§ **Requirement**: Write out every line of the entries below as a JSON list of strings, with one string for each line and no blank lines.
===== Extracted entries =====
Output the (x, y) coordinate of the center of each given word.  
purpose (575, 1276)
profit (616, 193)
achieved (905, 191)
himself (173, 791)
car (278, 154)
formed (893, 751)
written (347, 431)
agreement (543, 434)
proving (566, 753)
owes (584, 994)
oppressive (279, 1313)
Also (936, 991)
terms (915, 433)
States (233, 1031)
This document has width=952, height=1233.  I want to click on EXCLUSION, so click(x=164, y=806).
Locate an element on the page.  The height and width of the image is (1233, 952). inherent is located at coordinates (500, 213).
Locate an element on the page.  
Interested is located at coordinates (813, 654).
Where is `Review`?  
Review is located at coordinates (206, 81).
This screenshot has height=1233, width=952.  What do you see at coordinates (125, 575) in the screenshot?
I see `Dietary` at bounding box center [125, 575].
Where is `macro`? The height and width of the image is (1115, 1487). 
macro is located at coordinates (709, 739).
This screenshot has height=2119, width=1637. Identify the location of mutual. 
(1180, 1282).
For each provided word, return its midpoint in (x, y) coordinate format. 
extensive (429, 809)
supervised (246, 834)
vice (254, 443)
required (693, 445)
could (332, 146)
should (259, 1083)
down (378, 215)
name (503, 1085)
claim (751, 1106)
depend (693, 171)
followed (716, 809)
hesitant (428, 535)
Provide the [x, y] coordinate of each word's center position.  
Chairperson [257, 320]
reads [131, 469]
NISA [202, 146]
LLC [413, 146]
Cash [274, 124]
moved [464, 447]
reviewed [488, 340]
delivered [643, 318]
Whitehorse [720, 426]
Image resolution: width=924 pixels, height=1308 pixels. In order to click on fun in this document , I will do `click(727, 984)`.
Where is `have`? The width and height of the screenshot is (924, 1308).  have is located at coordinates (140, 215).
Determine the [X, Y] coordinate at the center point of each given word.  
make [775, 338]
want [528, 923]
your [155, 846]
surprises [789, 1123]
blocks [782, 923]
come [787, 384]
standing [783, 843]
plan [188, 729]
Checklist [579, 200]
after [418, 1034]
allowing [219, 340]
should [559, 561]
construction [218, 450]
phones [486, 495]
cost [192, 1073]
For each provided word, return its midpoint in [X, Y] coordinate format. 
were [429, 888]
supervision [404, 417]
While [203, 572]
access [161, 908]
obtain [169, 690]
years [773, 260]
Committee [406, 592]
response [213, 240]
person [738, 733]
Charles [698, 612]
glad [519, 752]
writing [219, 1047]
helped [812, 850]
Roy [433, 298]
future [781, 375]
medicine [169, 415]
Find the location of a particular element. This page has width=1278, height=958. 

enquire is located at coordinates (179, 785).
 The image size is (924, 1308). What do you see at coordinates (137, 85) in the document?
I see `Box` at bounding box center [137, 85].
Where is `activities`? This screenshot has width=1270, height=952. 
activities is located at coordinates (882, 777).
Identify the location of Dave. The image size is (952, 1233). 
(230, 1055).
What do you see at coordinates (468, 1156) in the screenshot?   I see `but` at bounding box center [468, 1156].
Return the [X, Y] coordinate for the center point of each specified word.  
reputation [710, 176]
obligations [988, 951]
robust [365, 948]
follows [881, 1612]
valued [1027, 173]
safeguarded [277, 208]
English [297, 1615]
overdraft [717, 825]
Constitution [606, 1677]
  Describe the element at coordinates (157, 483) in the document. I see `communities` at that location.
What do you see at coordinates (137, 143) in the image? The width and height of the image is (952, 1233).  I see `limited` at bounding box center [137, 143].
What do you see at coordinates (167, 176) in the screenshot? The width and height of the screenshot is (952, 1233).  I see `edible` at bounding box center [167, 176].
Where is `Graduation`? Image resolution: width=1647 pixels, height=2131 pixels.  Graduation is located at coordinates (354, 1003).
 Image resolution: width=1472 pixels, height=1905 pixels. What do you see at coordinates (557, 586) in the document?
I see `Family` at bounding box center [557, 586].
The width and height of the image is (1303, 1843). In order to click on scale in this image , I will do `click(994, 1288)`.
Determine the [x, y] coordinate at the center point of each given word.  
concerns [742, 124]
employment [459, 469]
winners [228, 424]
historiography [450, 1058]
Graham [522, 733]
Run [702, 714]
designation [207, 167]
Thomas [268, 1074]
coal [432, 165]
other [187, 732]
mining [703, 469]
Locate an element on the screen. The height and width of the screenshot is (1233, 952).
=====
§ **Output of the exercise**:
[
  "Output the (x, y) coordinate of the center of each given word.  ",
  "purpose (575, 1276)",
  "profit (616, 193)",
  "achieved (905, 191)",
  "himself (173, 791)",
  "car (278, 154)",
  "formed (893, 751)",
  "written (347, 431)",
  "agreement (543, 434)",
  "proving (566, 753)",
  "owes (584, 994)",
  "oppressive (279, 1313)",
  "Also (936, 991)",
  "terms (915, 433)",
  "States (233, 1031)",
  "This document has width=952, height=1233.  I want to click on EXCLUSION, so click(x=164, y=806).",
  "Locate an element on the page.  The height and width of the image is (1233, 952). inherent is located at coordinates (500, 213).",
  "Locate an element on the page.  ",
  "Interested is located at coordinates (813, 654).",
  "Where is `Review`?  ",
  "Review is located at coordinates (206, 81).",
  "This screenshot has height=1233, width=952.  What do you see at coordinates (125, 575) in the screenshot?",
  "I see `Dietary` at bounding box center [125, 575].",
  "Where is `macro`? The height and width of the image is (1115, 1487). ",
  "macro is located at coordinates (709, 739).",
  "This screenshot has height=2119, width=1637. Identify the location of mutual. ",
  "(1180, 1282).",
  "For each provided word, return its midpoint in (x, y) coordinate format. ",
  "extensive (429, 809)",
  "supervised (246, 834)",
  "vice (254, 443)",
  "required (693, 445)",
  "could (332, 146)",
  "should (259, 1083)",
  "down (378, 215)",
  "name (503, 1085)",
  "claim (751, 1106)",
  "depend (693, 171)",
  "followed (716, 809)",
  "hesitant (428, 535)",
  "Provide the [x, y] coordinate of each word's center position.  ",
  "Chairperson [257, 320]",
  "reads [131, 469]",
  "NISA [202, 146]",
  "LLC [413, 146]",
  "Cash [274, 124]",
  "moved [464, 447]",
  "reviewed [488, 340]",
  "delivered [643, 318]",
  "Whitehorse [720, 426]",
  "Image resolution: width=924 pixels, height=1308 pixels. In order to click on fun in this document , I will do `click(727, 984)`.",
  "Where is `have`? The width and height of the screenshot is (924, 1308).  have is located at coordinates (140, 215).",
  "Determine the [X, Y] coordinate at the center point of each given word.  ",
  "make [775, 338]",
  "want [528, 923]",
  "your [155, 846]",
  "surprises [789, 1123]",
  "blocks [782, 923]",
  "come [787, 384]",
  "standing [783, 843]",
  "plan [188, 729]",
  "Checklist [579, 200]",
  "after [418, 1034]",
  "allowing [219, 340]",
  "should [559, 561]",
  "construction [218, 450]",
  "phones [486, 495]",
  "cost [192, 1073]",
  "For each provided word, return its midpoint in [X, Y] coordinate format. ",
  "were [429, 888]",
  "supervision [404, 417]",
  "While [203, 572]",
  "access [161, 908]",
  "obtain [169, 690]",
  "years [773, 260]",
  "Committee [406, 592]",
  "response [213, 240]",
  "person [738, 733]",
  "Charles [698, 612]",
  "glad [519, 752]",
  "writing [219, 1047]",
  "helped [812, 850]",
  "Roy [433, 298]",
  "future [781, 375]",
  "medicine [169, 415]",
  "Find the location of a particular element. This page has width=1278, height=958. ",
  "enquire is located at coordinates (179, 785).",
  " The image size is (924, 1308). What do you see at coordinates (137, 85) in the document?",
  "I see `Box` at bounding box center [137, 85].",
  "Where is `activities`? This screenshot has width=1270, height=952. ",
  "activities is located at coordinates (882, 777).",
  "Identify the location of Dave. The image size is (952, 1233). ",
  "(230, 1055).",
  "What do you see at coordinates (468, 1156) in the screenshot?   I see `but` at bounding box center [468, 1156].",
  "Return the [X, Y] coordinate for the center point of each specified word.  ",
  "reputation [710, 176]",
  "obligations [988, 951]",
  "robust [365, 948]",
  "follows [881, 1612]",
  "valued [1027, 173]",
  "safeguarded [277, 208]",
  "English [297, 1615]",
  "overdraft [717, 825]",
  "Constitution [606, 1677]",
  "  Describe the element at coordinates (157, 483) in the document. I see `communities` at that location.",
  "What do you see at coordinates (137, 143) in the image? The width and height of the image is (952, 1233).  I see `limited` at bounding box center [137, 143].",
  "What do you see at coordinates (167, 176) in the screenshot? The width and height of the screenshot is (952, 1233).  I see `edible` at bounding box center [167, 176].",
  "Where is `Graduation`? Image resolution: width=1647 pixels, height=2131 pixels.  Graduation is located at coordinates (354, 1003).",
  " Image resolution: width=1472 pixels, height=1905 pixels. What do you see at coordinates (557, 586) in the document?",
  "I see `Family` at bounding box center [557, 586].",
  "The width and height of the image is (1303, 1843). In order to click on scale in this image , I will do `click(994, 1288)`.",
  "Determine the [x, y] coordinate at the center point of each given word.  ",
  "concerns [742, 124]",
  "employment [459, 469]",
  "winners [228, 424]",
  "historiography [450, 1058]",
  "Graham [522, 733]",
  "Run [702, 714]",
  "designation [207, 167]",
  "Thomas [268, 1074]",
  "coal [432, 165]",
  "other [187, 732]",
  "mining [703, 469]",
  "Locate an element on the screen. The height and width of the screenshot is (1233, 952)."
]